In a previous post (see Pennywell Folsom fell at Brushy Creek), historian Montgomery M. Folsom’s  described General Coffee’s ‘road cutters’, his hunters Isham Jordan and Kenneth Swain, and the Wiregrass pioneers that honored them with song.  Isham Jordan, along with Burrell Henry Bailey and others had worked to survey and mark the first public roads in Irwin County.

About Coffee’s Road,

“This road was a great thoroughfare and many a hardy settler has packed his traps in a cart drawn by a tough pony, and driving his flocks and herds before him has traversed the lonely pine barrens in search of a more generous soil and greener pastures.”

About 1824,  Daniel and Sarah McCranie moved their family from Montgomery County and settled on Coffee’s Road in the lower section of Irwin County .  The place where they settled was Lot of Land No 416 in the 9th district of Irwin County. In 1825 this section of Irwin was cut off into the new county of Lowndes.  (In 1856, this property was cut into Berrien, and in 1918 into Cook County.)

The McCranie’s home served as the first postoffice in original Lowndes County.
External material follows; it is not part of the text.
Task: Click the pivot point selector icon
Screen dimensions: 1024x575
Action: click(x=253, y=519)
Known simply as  “Lowndes,”  the post office was established March 27,1827, with Daniel McCranie as the first postmaster. That arrangement lasted only a year, as the following year the Lowndes county seat was established in the new town of Franklinville, GA. The postoffice was moved to Franklinville and William Smith became the new postmaster (see Post Offices of the Old Berrien Pioneers).

In the Indian War in 1836,  Daniel McCranie provided forage for the local militia. It is said that five of McCranie’s sons fought in the Battle of Brushy Creek, serving in Captain Hamilton W. Sharpe’s Company, of the Georgia Militia. The Battle of Brushy Creek, was among the last military actions against Native Americans in this area.
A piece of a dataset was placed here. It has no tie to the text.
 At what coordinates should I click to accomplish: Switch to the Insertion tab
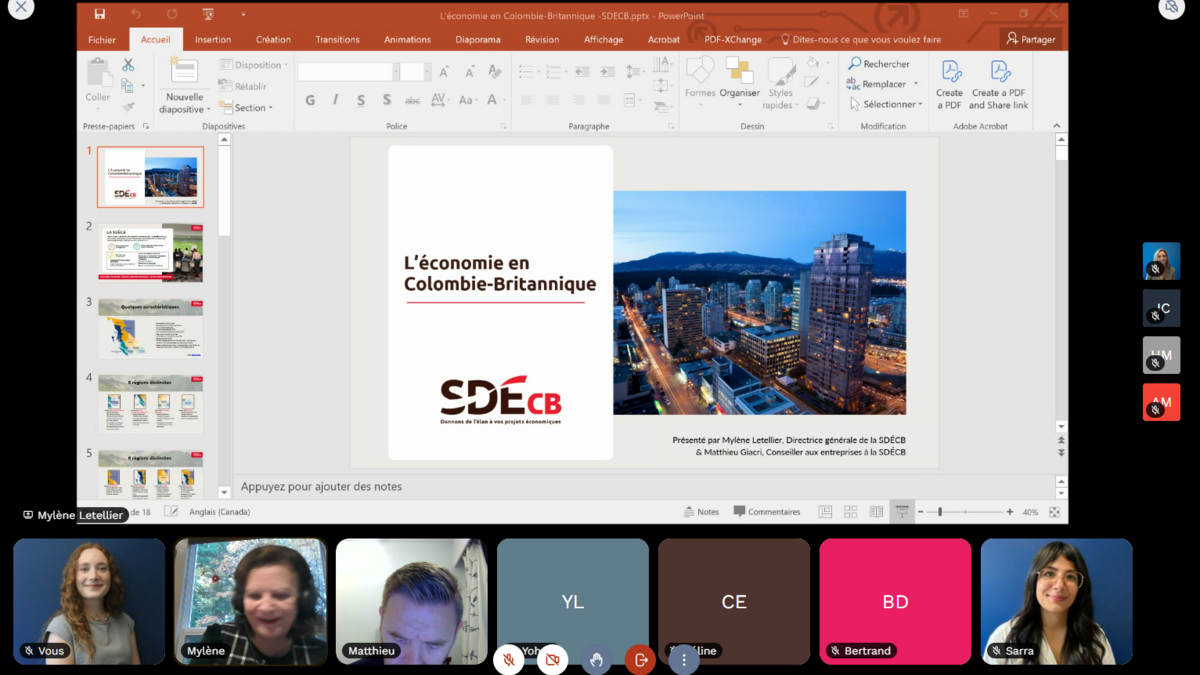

Sarah McCranie died about 1842. Her grave is the earliest known burial in Wilkes Cemetery.  Following her death, Daniel McCranie  married Mrs. Kittie  Holmes Paige in 1844. She was the widow of James Paige of Jefferson County, GA.  Kitty Holmes was born Jan. 2, 1802, in Duplin County, N. C., and moved with her parents to Washington County, GA, in 1812.  In 1818 she married Silas Godwin and by him had one son, S. B. Godwin, who became a resident of Berrien County. After divorcing  Silas Godwin she had  married James Paige of Jefferson County, Ga., and lived with him twenty years until his death. By James Paige she had two children, one of whom, Allen Paige, became a resident of Lowndes County.

Kitty joined Pleasant Primitive Baptist Church, Lowndes (now (Berrien) County on October 17, 1850.  A month later Daniel joined, on November 16, 1850.

Daniel McCranie died in 1854 and was buried in the Wilkes Cemetery in present Cook County. After his death, Kittie left Pleasant Church for New Salem Church, Adel, Georgia.  Kittie McCranie died in 1889 and was buried beside Daniel at Wilkes Cemetery.